Could you copy every line from the material below in which "Switch" appears?

---

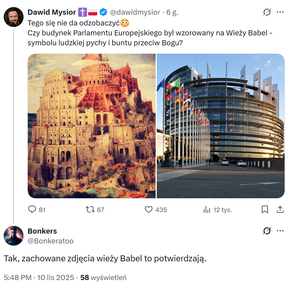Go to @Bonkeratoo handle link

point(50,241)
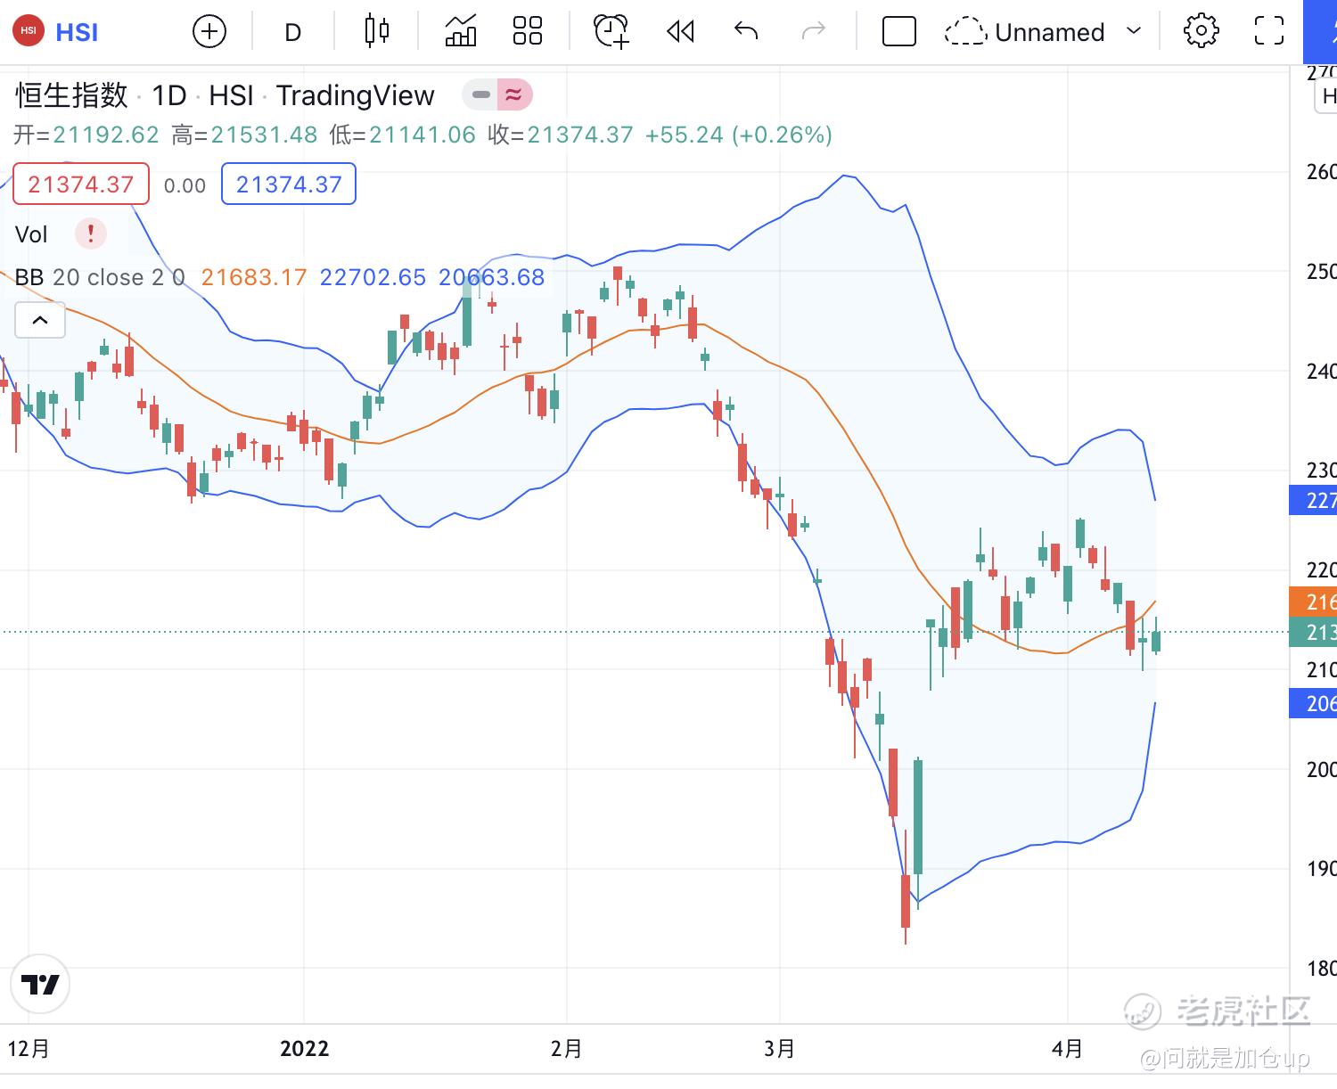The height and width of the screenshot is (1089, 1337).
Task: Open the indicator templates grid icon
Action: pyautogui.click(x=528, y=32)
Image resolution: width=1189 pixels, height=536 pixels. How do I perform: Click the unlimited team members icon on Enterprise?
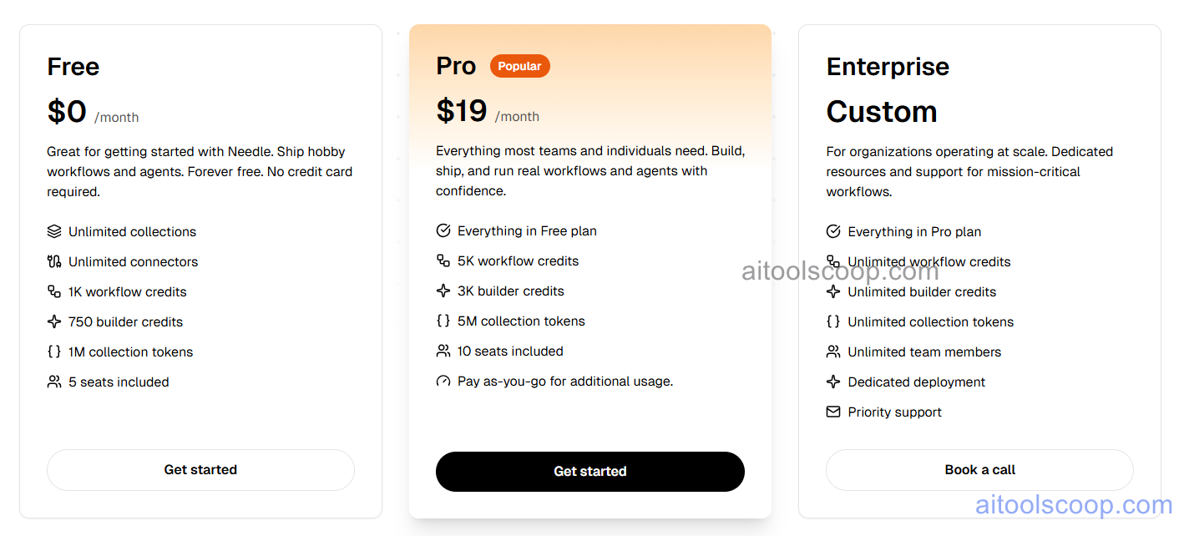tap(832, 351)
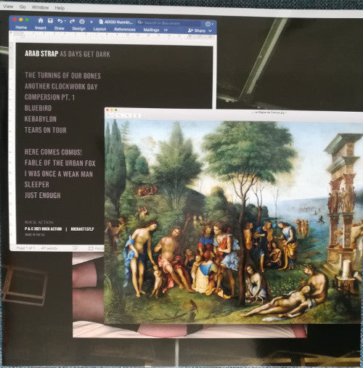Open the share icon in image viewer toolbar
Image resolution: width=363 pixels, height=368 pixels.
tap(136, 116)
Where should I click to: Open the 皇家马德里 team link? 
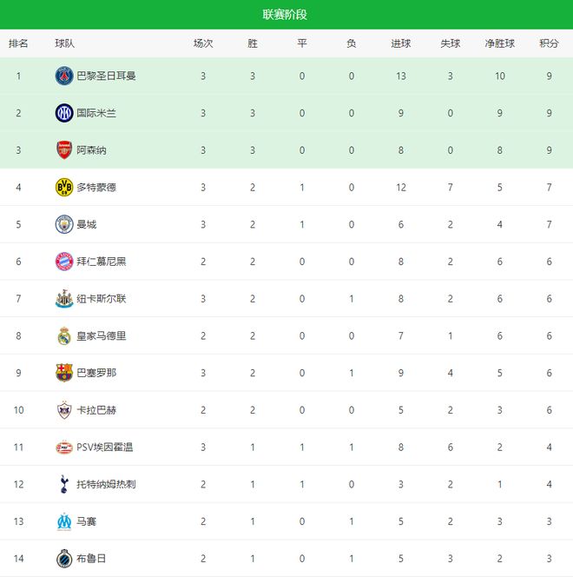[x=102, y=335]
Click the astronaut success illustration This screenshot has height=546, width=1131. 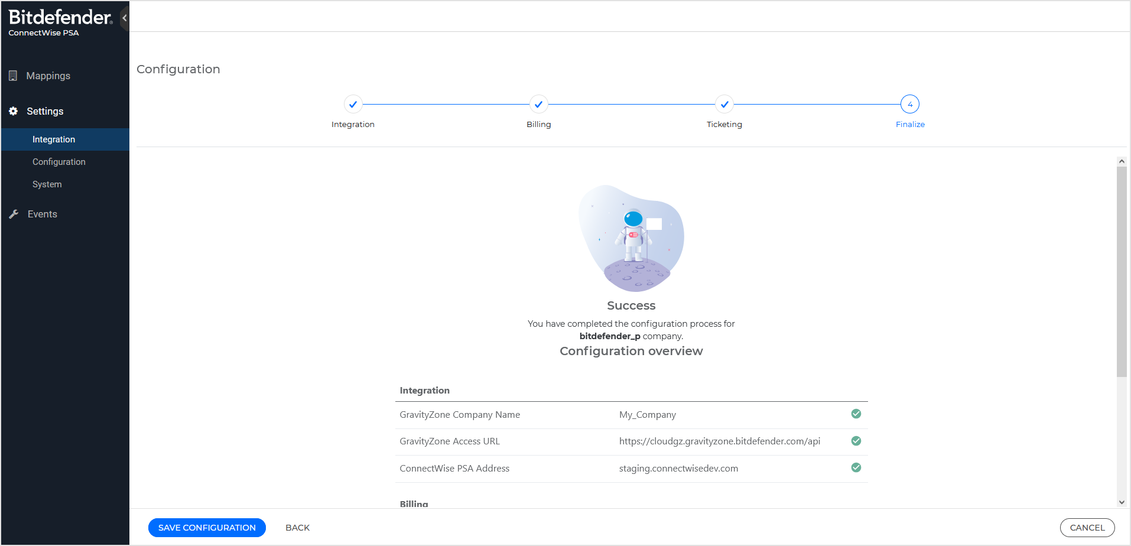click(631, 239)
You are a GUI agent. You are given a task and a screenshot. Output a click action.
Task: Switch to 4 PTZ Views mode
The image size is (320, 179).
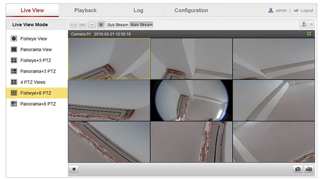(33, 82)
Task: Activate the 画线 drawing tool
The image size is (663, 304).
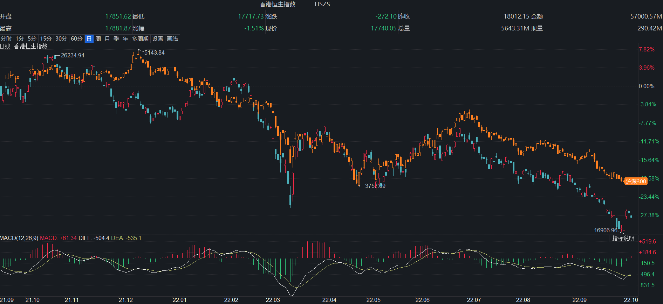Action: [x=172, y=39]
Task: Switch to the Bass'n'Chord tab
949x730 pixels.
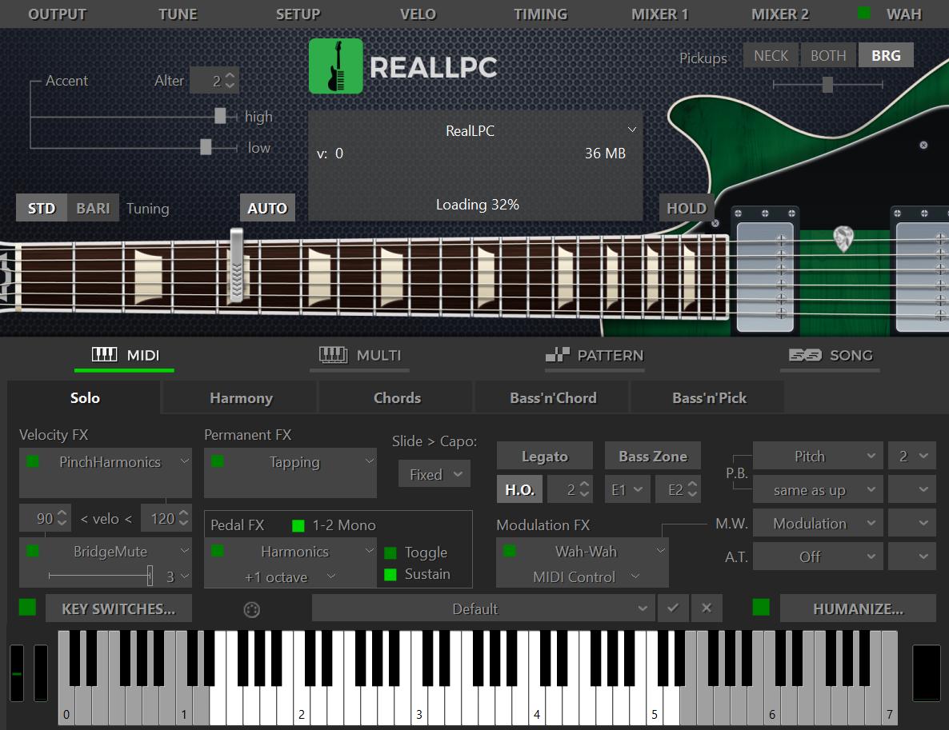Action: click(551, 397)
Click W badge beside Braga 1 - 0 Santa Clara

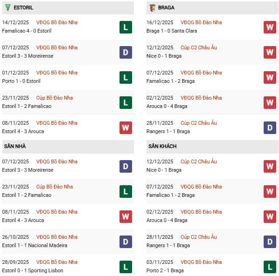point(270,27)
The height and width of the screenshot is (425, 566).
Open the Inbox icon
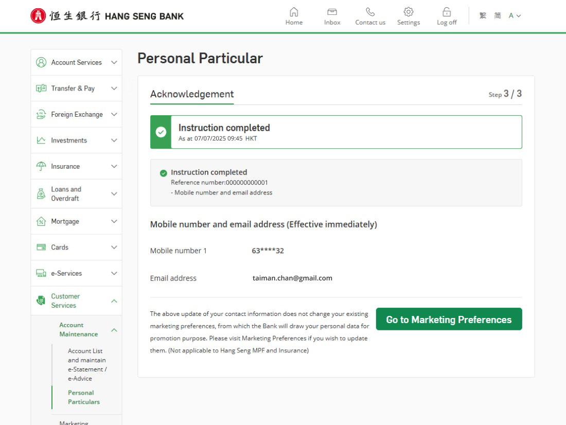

---

Final answer -
Task: Switch to 4 PTZ Views mode
Task: Switch to the Bass'n'Chord tab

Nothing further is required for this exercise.